TaskOption.tryCatch catches any rejection and converts it to None — useful when you treat a failed lookup the same as a missing value.

TaskValidation<E, A> — an async operation that accumulates errors. Used for async validation where all checks should run regardless of individual failures.

All three follow the same API conventions as their synchronous counterparts (map, chain, match, getOrElse, recover). If you’ve used Result, TaskResult will be immediately familiar.

A Task is just a function. To run it, call it:

const task: Task<number> = Task.of(42);
const result: number = await task();

For TaskResult and TaskOption, the result is a wrapped value:

const taskResult: TaskResult<string, number> = TaskResult.of(42);
const result: Result<string, number> = await taskResult(); // Ok(42)
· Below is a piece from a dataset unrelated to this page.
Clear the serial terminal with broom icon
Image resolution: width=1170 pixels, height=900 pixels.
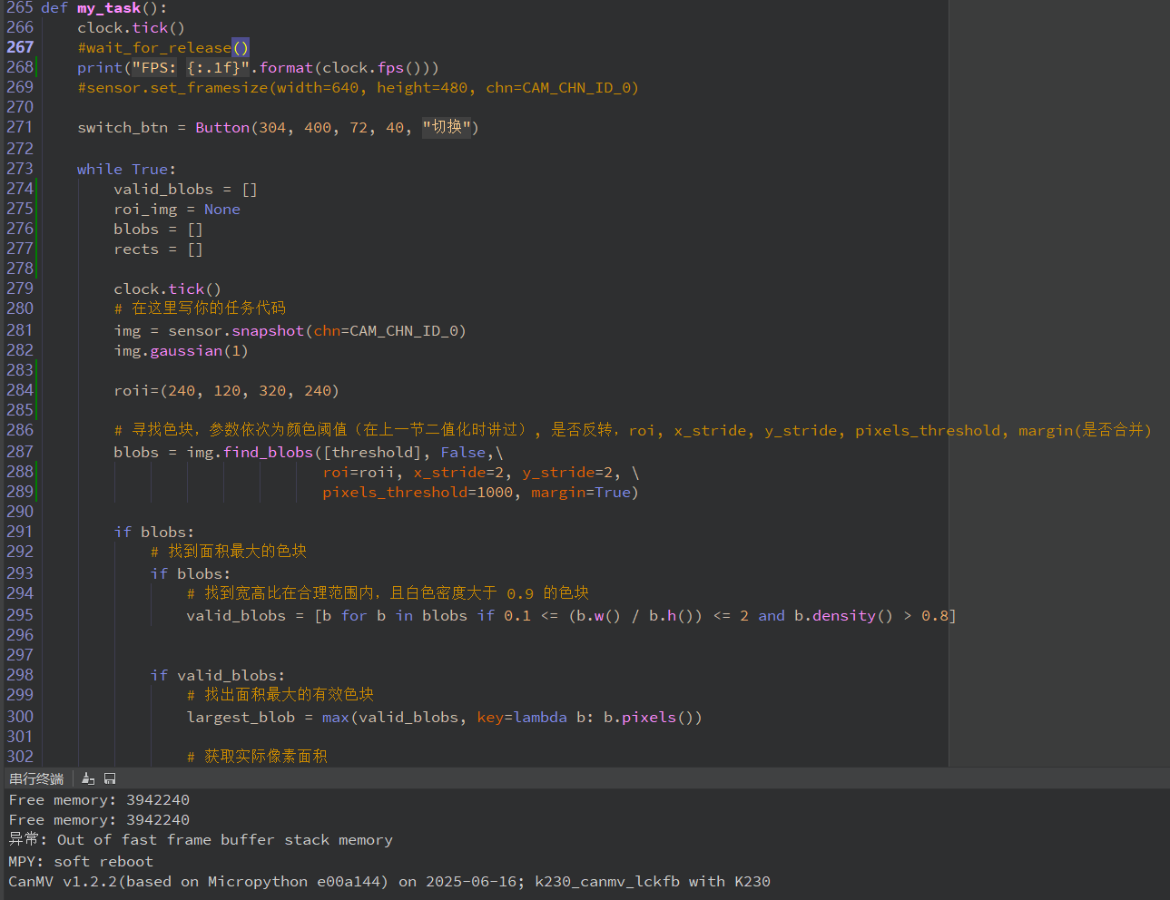(x=88, y=778)
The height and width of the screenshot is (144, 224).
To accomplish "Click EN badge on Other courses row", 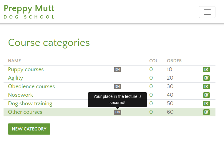I will click(117, 112).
Most of the time you’ll call the pipeline at one point — the outer boundary where your application produces a final result or triggers a side effect.

Use Task when:

  • You want to build a pipeline of async steps that you can compose, pass around, or delay before executing
  • You need parallel execution via Task.all within a pipeline
  • You want typed error handling with TaskResult instead of try/catch around async functions

Keep using async/await directly when:

  • The operation is a one-liner with no composition needed
  • You’re inside a function body and the imperative style is clearer
  • You’re working with code that isn’t pipeline-oriented

The two styles interoperate freely. Task.from(() => someAsyncFunction()) wraps any async function into a Task, and calling a Task gives back a plain Promise that async/await handles normally.